🤖 AI Summary
This work addresses the limitations of large language models (LLMs) in radiotherapy planning—specifically their lack of physical intuition, difficulty in convergence, and poor generalization—by introducing a machine-to-machine knowledge-guided framework that uniquely integrates physics-aware deep reinforcement learning with LLM-based reasoning. The approach leverages in-context learning to inject treatment parameter distributions discovered by reinforcement learning into the LLM, thereby restoring the causal relationship between parameter adjustments and dosimetric outcomes and enabling autonomous, human-free iterative optimization. Evaluated across diverse clinical scenarios including prostate and liver radiotherapy, the method significantly reduces the number of optimization iterations, consistently generates high-quality plans, and learns a hierarchical decision policy that prioritizes planning objectives. It demonstrates strong generalization across tumor sites, anatomical structures, and varying initial plan qualities.
📝 Abstract
In this work, we propose a prototype machine-to-machine (M2M) knowledge-guided Large Language Model (LLM) framework for automated radiotherapy treatment planning. In the proposed paradigm, Treatment Planning Parameter (TPP) distribution knowledge discovered by a Deep Reinforcement Learning (DRL) agent is transferred to an LLM agent through in-context learning, enabling autonomous iterative planning without human intervention. While standard LLM-based planning often lacks physical intuition and struggles with convergence, the integration of DRL-derived guidance constrains the agent to a physically valid parameter space.
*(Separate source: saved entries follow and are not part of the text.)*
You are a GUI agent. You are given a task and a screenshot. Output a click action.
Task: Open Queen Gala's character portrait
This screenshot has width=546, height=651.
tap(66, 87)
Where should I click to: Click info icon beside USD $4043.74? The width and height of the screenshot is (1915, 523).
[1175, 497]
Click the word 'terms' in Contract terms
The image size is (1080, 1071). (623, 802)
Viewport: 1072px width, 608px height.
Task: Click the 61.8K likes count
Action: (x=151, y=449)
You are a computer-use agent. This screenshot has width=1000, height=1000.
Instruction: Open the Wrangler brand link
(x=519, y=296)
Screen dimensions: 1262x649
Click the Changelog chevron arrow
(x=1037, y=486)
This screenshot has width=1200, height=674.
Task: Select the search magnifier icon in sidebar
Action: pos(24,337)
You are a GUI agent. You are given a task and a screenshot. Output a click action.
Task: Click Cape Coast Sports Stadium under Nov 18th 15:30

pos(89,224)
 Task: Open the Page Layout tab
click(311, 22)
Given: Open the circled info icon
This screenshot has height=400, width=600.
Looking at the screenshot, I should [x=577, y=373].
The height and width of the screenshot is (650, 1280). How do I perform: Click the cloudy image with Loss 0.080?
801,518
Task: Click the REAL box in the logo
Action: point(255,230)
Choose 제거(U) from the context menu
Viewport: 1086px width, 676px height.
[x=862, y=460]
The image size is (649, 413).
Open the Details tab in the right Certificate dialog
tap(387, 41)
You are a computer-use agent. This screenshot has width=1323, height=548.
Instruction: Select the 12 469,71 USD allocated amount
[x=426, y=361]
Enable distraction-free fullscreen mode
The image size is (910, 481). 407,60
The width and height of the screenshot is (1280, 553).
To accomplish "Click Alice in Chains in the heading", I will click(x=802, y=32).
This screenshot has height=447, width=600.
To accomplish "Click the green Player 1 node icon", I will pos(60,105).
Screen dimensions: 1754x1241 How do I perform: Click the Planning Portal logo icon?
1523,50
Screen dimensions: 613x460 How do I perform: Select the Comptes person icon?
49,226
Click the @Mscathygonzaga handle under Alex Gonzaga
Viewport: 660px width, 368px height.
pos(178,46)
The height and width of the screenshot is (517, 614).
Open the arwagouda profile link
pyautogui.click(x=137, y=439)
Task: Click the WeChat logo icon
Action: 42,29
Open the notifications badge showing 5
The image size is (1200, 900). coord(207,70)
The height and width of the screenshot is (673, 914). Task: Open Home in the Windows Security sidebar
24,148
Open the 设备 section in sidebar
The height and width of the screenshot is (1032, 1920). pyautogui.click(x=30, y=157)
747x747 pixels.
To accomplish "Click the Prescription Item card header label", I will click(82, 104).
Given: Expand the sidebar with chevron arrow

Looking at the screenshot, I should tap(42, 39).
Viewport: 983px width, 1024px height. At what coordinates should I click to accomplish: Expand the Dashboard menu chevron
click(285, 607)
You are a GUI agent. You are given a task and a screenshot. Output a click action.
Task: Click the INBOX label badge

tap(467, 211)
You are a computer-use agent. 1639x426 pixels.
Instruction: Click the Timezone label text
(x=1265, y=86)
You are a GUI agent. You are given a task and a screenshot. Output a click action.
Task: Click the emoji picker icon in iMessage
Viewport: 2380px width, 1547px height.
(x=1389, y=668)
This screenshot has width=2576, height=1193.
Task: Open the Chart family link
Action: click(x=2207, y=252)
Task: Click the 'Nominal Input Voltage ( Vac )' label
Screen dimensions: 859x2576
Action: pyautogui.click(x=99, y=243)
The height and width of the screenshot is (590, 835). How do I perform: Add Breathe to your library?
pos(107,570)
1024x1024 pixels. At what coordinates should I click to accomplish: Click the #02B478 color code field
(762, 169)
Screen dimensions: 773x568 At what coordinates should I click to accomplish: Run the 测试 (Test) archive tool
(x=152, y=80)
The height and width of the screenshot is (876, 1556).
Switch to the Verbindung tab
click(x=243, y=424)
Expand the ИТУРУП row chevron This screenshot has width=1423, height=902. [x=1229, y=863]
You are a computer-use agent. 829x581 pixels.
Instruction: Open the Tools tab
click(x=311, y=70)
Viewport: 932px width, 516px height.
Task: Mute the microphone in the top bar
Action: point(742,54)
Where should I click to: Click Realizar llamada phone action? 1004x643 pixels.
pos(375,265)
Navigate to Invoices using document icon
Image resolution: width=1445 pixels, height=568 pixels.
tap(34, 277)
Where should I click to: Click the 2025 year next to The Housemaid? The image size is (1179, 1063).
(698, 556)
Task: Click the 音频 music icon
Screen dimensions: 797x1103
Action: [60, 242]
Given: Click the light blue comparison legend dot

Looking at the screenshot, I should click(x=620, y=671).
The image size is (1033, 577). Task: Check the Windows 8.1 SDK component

Experimental evaluations are performed across three diverse planning scenarios: basic prostate cases, complex prostate configurations with increased organ-at-risk (OAR) constraints, and liver cases. The evaluation results demonstrate that the guided LLM agent consistently achieves optimal planning scores while significantly reducing the number of iterations compared to unguided planning. Analysis of the final TPP configurations reveals that the agent successfully learns a hierarchical priority of objectives, effectively restoring a logical "cause-and-effect" relationship between parameter tuning and dosimetric outcomes. Crucially, this prototype framework exhibits robust generalizability, maintaining high planning quality regardless of specific patient anatomy, treatment site, or initial plan quality. By bridging the specialized optimization of DRL with the adaptive reasoning of LLMs, this M2M framework establishes a scalable foundation towards generalizable autonomous treatment planning, ultimately benefiting clinical practice in realistic environments.